- **QUOTED PASSAGE**:
>> start

Prime numbers oscillator is used for finding market turning points. If in the positive range the oscillator remains at the same level point for two consecutive periods consider that as a selling signal. Conversely, if in the negative range the prime numbers oscillator remains at a low point for two consecutive periods , consider that as a buying signal.

Modulus Financial Engineering Inc. also created another indicator that uses prime numbers, The Prime Number Bands Indicator. Although similar in name, the Prime number bands indicator is different from the prime number oscillator indicator, as the first one indicates a broader area where the values move. The oscillator only plots a line on the graph, but the two basically have the same purpose in forecasting the market trend turn.

Conclusion

Prime numbers have always been a mathematical mystery. But since their discovery, they have been used in a multitude of areas, including trading, where they can predict, with certain accuracy the turning points in the stock market. An important indicator is the prime number oscillator, a financial tool that plots the difference between the nearest prime number (constant) and the prices of a particular stock, in a timeline. If the indicator is constant (for more than two periods), positive and high, prices increase and it is better to sell, as when the indicator is constant, negative and low, prices decrease and it’s a good time to buy. This is another key indicator that emphasizes that trading is, basically, mathematics.

>> end

- **RAW RECORDS**:
>> start

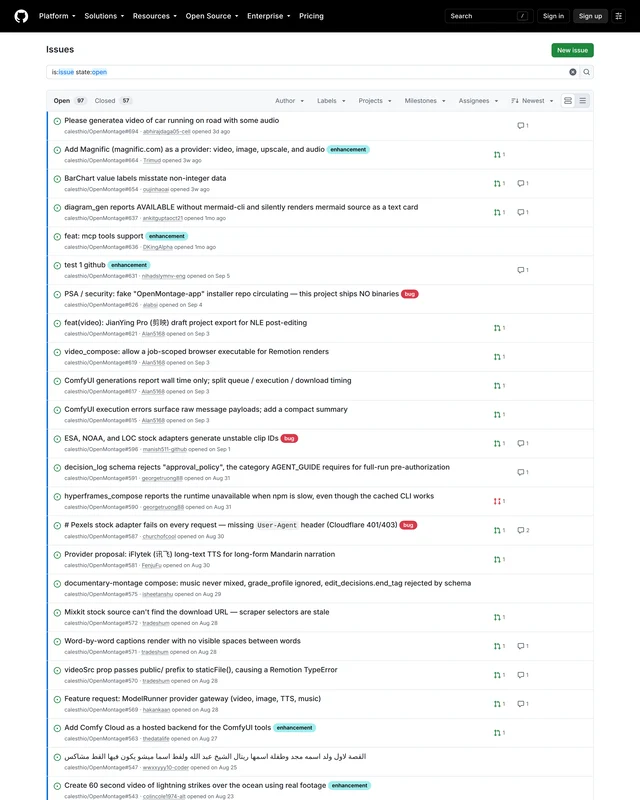
Task: Click the magnifier search icon in filter bar
Action: coord(586,72)
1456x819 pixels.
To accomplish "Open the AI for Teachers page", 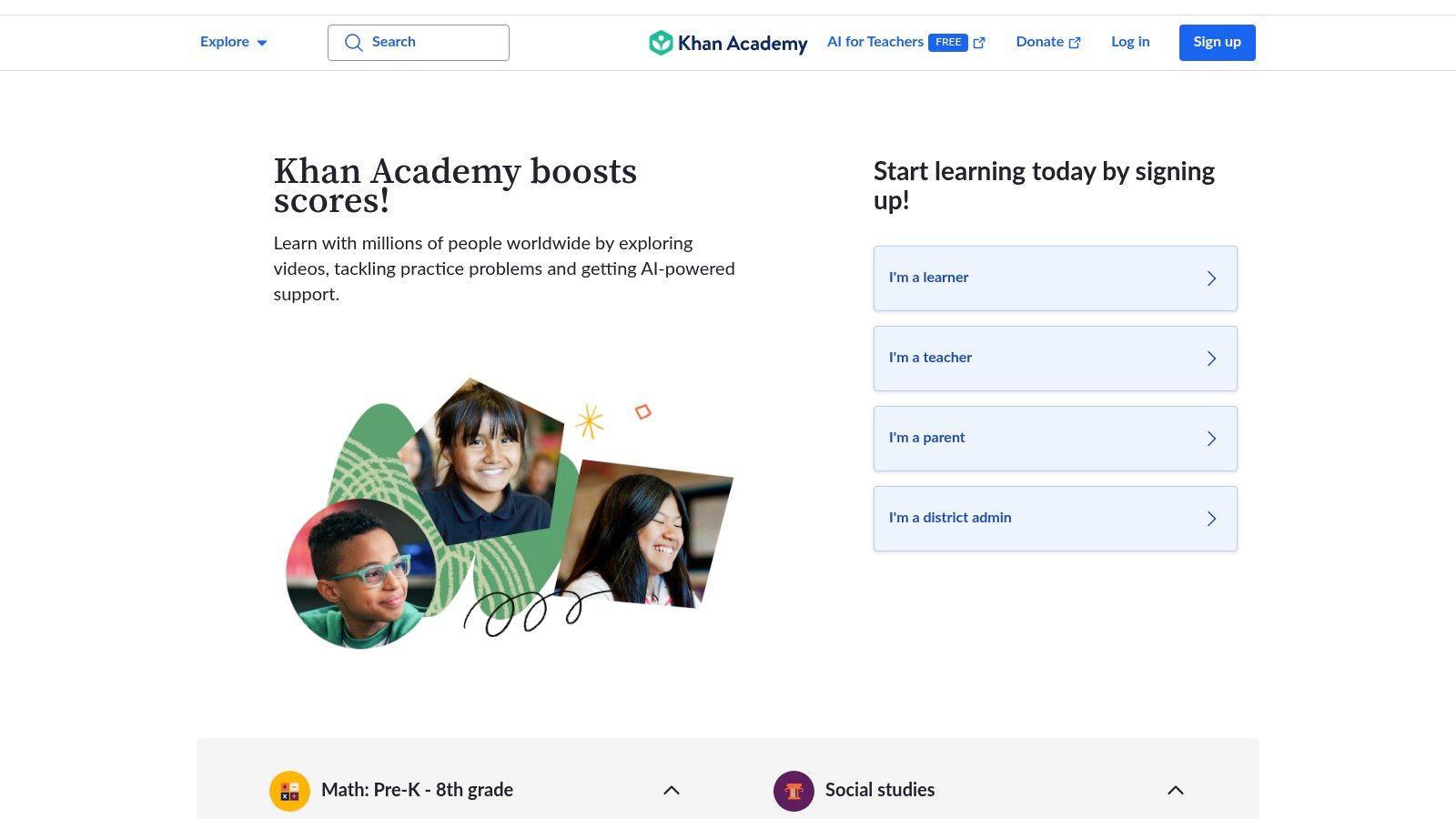I will [x=875, y=42].
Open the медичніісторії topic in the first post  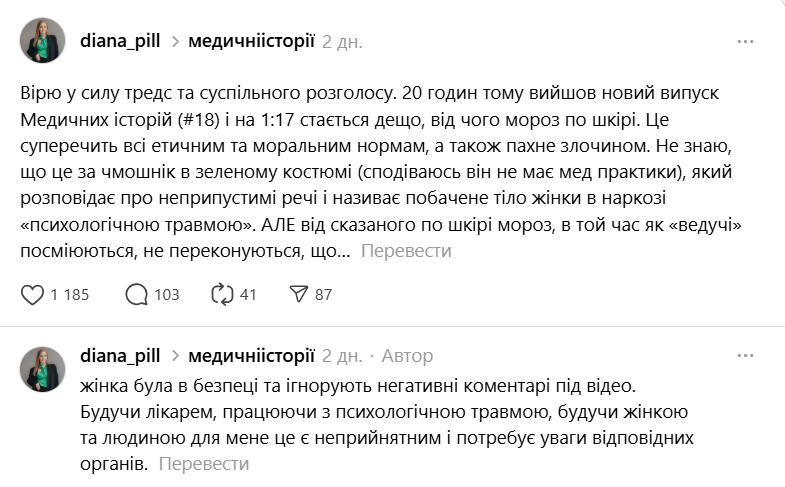coord(251,42)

>> end

- **THE PROBLEM**:
Answer these questions about the prime number oscillator passage:
(a) Which company created the Prime Number Bands Indicator?
(b) In the positive range, what does it mean when the oscillator stays at the same level for two consecutive periods?
(c) According to the conclusion, what does the prime number oscillator plot?

- **RESPONSE TO THE EXERCISE**:
(a) Modulus Financial Engineering Inc.
(b) It is a selling signal.
(c) It plots the difference between the nearest prime number (a constant) and the prices of a particular stock over a timeline.